Markets now expect the Fed to lower rates again in October, with the CME FedWatch Tool showing a 91.9% chance of a second consecutive cut.

This follows the quarter-point reduction last week, which was the first time the central bank had eased rates since December. The latest bets reflect Wall Street’s strong belief that the Fed, under growing pressure, is on track to deliver more easing as the economy shows signs of cooling off.

This shift comes ahead of a key inflation reading due Friday — the August personal consumption expenditures (PCE) index. The number is expected to land at 2.8%, which matches the Fed’s annual target. But if it overshoots, even by a little, it could trigger worries that last week’s cut came too early.

That would add fuel to fears the Fed might have opened the door for inflation to dig back in. The stakes are high. A clean 2.8% would justify the recent decision. Anything higher, and people will start asking if the central bank got played.

Bond yields rise while stocks climb anyway

Instead of falling, yields on 10-year and 30-year Treasurys climbed after the cut, which caught a lot of people off guard. Yields normally react to rate decisions in a straight line: lower rates, lower yields. But that didn’t happen.

This time, bond traders looked past the cut and fixated on the broader picture — like the U.S. government’s ballooning debt and erratic fiscal policy. Rising yields suggest that the bond market isn’t buying the idea that the economic backdrop justifies this pivot from the Fed.

On the equity side, no such hesitation. Investors pushed the S&P 500 and Dow Jones Industrial Average to new highs on Friday. Meanwhile, the Nasdaq Composite jumped 2.2% over the week.

For now, the stock market’s verdict is simple: cheaper borrowing is good, and they’re not waiting around for inflation reports to tell them otherwise. They already moved.

Traders are now positioning for two more cuts by the end of 2025. The bets are clear, but nobody’s pretending there’s no risk. “With equities near the highs and rates markets still pricing in roughly five additional cuts over the next year, further support for equities will hinge more on robust incoming macro data than on more dovishness in rates, in our view,” said Emmanuel Cau, head of European equity strategy at Barclays.

In other words, don’t expect the rally to last if the data doesn’t.

Investors hedge risks as Fed bets grow

Not everyone’s convinced this market is fully priced in. Henry Allen, a strategist at Deutsche Bank, doesn’t think it’s even close. “On several metrics that clearly isn’t the case,” Henry wrote in a note to clients. “Yes, there’s been a remarkable strength and resilience to risk assets over recent years, but markets are well alive to downside risks too, hence we have gold prices at a record high and rapid Fed rate cuts priced in.”

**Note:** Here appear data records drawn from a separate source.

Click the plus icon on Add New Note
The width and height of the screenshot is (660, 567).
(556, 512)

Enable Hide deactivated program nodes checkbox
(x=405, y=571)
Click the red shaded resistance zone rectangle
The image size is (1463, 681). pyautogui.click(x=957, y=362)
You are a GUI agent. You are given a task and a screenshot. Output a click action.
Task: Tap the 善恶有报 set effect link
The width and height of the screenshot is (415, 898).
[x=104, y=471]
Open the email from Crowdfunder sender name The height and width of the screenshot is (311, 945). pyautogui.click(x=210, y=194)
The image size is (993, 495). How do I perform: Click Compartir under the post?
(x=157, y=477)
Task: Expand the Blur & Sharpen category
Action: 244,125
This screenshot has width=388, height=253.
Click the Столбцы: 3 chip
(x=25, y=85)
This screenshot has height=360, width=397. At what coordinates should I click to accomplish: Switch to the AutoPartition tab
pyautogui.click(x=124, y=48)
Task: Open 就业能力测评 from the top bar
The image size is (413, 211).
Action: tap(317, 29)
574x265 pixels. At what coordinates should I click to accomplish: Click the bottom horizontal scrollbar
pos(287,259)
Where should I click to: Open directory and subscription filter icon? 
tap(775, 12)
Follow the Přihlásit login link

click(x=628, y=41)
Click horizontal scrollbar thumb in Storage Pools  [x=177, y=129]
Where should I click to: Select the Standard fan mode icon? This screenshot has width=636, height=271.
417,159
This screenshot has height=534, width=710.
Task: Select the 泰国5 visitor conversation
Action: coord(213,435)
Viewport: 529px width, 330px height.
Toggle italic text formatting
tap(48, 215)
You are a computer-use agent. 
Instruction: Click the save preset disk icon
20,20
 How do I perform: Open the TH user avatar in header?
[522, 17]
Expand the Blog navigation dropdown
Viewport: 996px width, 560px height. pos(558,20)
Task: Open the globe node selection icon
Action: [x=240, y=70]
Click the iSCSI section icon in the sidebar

Henry also pushed back on the narrative that we’re heading for another dot-com-style bust. While there are surface-level similarities, he said the conditions of the late 1990s, the ones that screamed tech bubble, aren’t showing up today. That means investors are cautious and calculating, watching both inflation and the Fed like hawks.

Outside the U.S., China is taking a very different path. On Monday, the People’s Bank of China held its benchmark lending rates steady for the fourth month in a row, despite the Fed’s move last week. The one-year loan prime rate stayed at 3.0%, while the five-year rate, the one that steers mortgage costs, held at 3.5%.

Unlike Washington, Beijing hasn’t blinked. Its last move was back in May, when both rates were cut by 10 basis points to help shore up the slowing Chinese economy. Since then, not a single adjustment. While the Fed is reacting to soft labor numbers and sticky inflation, China’s banking officials seem content to hold their line.